Consider the premise that every physical event must have an observer. Virtual worlds exist by being observed so if our physical reality is virtual, it should be the same. Quantum theory confirms that physical events require observation, as spreading quantum waves only collapse to a physical event when observed. It follows that an observer is needed for physical events to occur.
We also know that our universe began at a moment in time so without observation, it would have stayed in a quantum superposition. The initial physical events had to be observed to occur. If our universe began as a light plasma that physically collided into basic matter (Chapter 3), the only entities that could observe were photons. The simplest conclusion that lets observation cause the initial physical events is that photons observed.
It isn’t claimed that photons observe as we do, but that they observe quantum scale events of 10-35 meters and 10-43 seconds. Such events are incredibly short and brief to us, as they occur more times per second than there have been seconds in our universe. That photons observe seems preposterous but the alternative, that only we observe the universe, is equally so.
To observe so little so briefly seems hardly worth it to us, but smallism, that facts about big things come from facts about small things (Coleman, 2006), can apply to observation too. If the observer experience began small, like everything else, then macro-consciousness can derive from micro-consciousness (Chalmers, 1996) (p305). It is possible that photons observe, so who are we to say that they don’t when we claim that we do? By Conway’s free will theorem, either everything is conscious or nothing is (Koch, 2014), so it is simpler to say that observation always existed than to explain how it began with no precedent.
If observation existed from the start, then photons observe on their scale, but not as we do. To avoid confusion, let us call quantum-scale observations proto-consciousness, as Penrose proposed in 1944 (Penrose, 1994), and more recently:
“… the elements of proto-consciousness would be intimately tied in with the most primitive Planck level ingredients of space-time geometry, these presumed ‘ingredients’ being taken to be at the absurdly tiny level of 10-35m and 10-43s, a distance and time some 20 orders of magnitude smaller than those of normal particle-physics scales and their most rapid processes.” (Penrose & Hameroff, 2017) p21.
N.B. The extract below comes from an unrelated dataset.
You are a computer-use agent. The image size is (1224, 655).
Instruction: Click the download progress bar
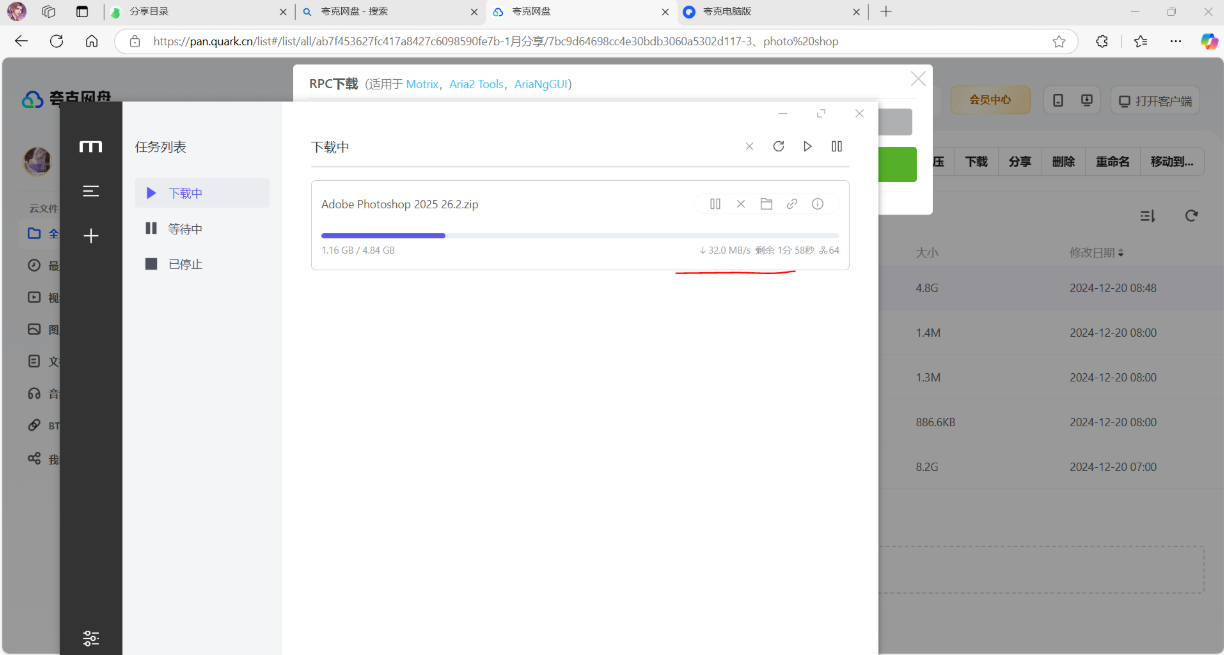click(x=580, y=236)
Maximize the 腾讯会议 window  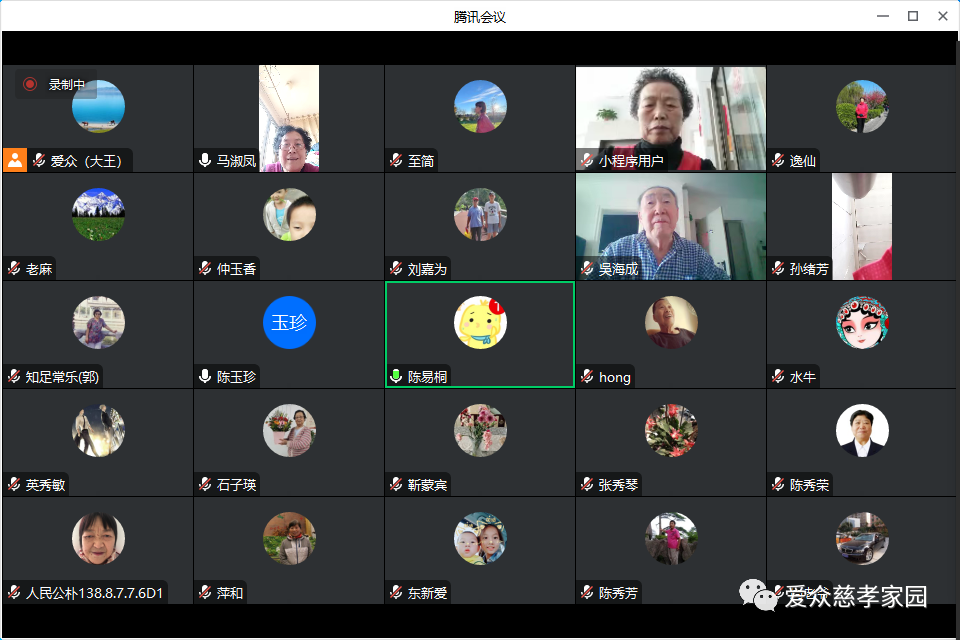pyautogui.click(x=912, y=16)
That consciousness began small answers another question, that if everything is a player in our virtual universe, isn’t it boring for some? If one asked for players in a virtual universe like ours, who wants to be a rock on mars, that just sits there for a million years? But a rock is an aggregate of molecules, so it observes on a molecular scale, not a rock scale. On this scale, something new happens every nanosecond, so it isn’t boring at all.
This isn’t panpsychism, that matter is conscious, because in quantum realism, matter doesn’t exist except as a view. Panpsychism assumes that matter exists to have a consciousness property, but if matter itself doesn’t exist, it can’t have that property. This is possible because previous chapters derived matter properties, like mass, charge, and spin, from quantum reality.
Quantum realism changes the question from how dead matter became able to observe to how proto-observations became human observations. It replaces the explanatory gap between matter and consciousness with an evolutionary gap, between what atoms observe and what we do. The conclusion, developed later, is that the ability to observe had to exist from the beginning to cause physical events. Hence, instead of asking how matter acquired consciousness, we now ask how matter observations evolved, which raises the question of how brains evolved?